Ultimately, the 2025 outlook emphasizes that generation portfolios need to strike a balance between exposure to fuel price volatility and involvement in renewable and storage markets. Developers and utilities will need to consider the advantages of new clean energy assets against the risks of overreliance on marginal gas-fired units, particularly in areas where transmission constraints hinder the integration of renewables.

Implications for Consumers

For most residential consumers, the 2025 spike in wholesale power prices is expected to result in only modest increases in their monthly bills, thanks to rate smoothing by regulators and the prevalence of fixed-rate retail plans. An average residential rate rise of about 2% is unlikely to cause sticker shock for households. However, large industrial and commercial customers who purchase electricity through index-linked contracts or spot-market passthrough arrangements will face more direct impacts. In regions like California, the Desert Southwest, and New England—where wholesale rates are projected to surge by double digits—energy-intensive industries may need to allocate larger budgets for power costs or consider hedging strategies to manage exposure.

Conversely, consumers in areas benefiting from low-cost renewables or hydro—specifically parts of Texas and the Pacific Northwest—might experience stable or even declining retail rates in 2025. Texas’s competitive retail market often quickly passes on wholesale price savings, enabling savvy consumers to lock in lower price offers. In the Northwest, utilities generally incorporate long-term hydro averages into their rates, smoothing out annual fluctuations and protecting customers from short-term volatility.

To mitigate the effects of rising wholesale costs, consumers are increasingly turning to energy efficiency upgrades, demand response programs, and distributed energy resources. Installing advanced building controls, upgrading HVAC systems, or participating in smart thermostat schemes can reduce peak-period demand and lower bills. Rooftop solar paired with battery storage provides another hedge, allowing consumers to self-generate during high-price intervals and even export surplus power back to the grid. Large corporations are also signing long-term power purchase agreements (PPAs) for renewable energy to secure predictable pricing and meet sustainability goals.
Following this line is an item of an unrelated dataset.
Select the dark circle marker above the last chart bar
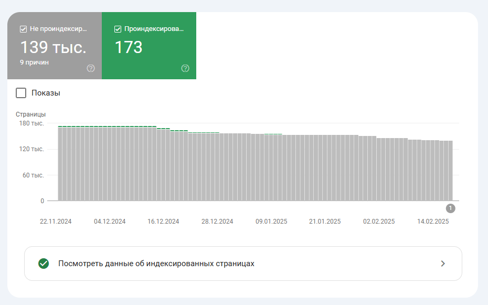This screenshot has width=488, height=305. (450, 208)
From a policy perspective, the 2025 outlook highlights the need to enhance grid flexibility and demand-side management. Regulators may need to simplify permitting for storage and renewables, expand capacity markets, and encourage demand-response to ensure that consumers can access reliable power at reasonable rates—even as the underlying wholesale market tightens.

Conclusion

The EIA’s projection of a 7% rise in U.S. wholesale power prices for 2025 marks a clear shift from the unusually low price environment of recent years. This rebound is driven by the resurgence of natural gas costs, renewed demand growth across industrial, commercial, and residential sectors, and the interplay of regional supply dynamics. While average retail rates for households will see only modest increases, the wholesale uptick signals a market in transition—one that demands adaptive strategies from generators, consumers, and policymakers alike.

Regional disparities highlight that no single narrative captures the complexities of wholesale power prices: Texas’s solar boom contrasts sharply with California’s looming cost pressures, just as the hydropower recovery in the Northwest offsets the challenges faced by New England’s gas-dependent system. Generators must balance fuel-price exposure against zero-fuel-cost assets, and consumers—from factory operators to homeowners—must leverage efficiency, distributed resources, and contractual hedges to manage rising costs. As the U.S. power grid modernizes and electrification trends deepen, understanding these price trends will be essential for navigating the evolving landscape of energy markets in 2025 and beyond.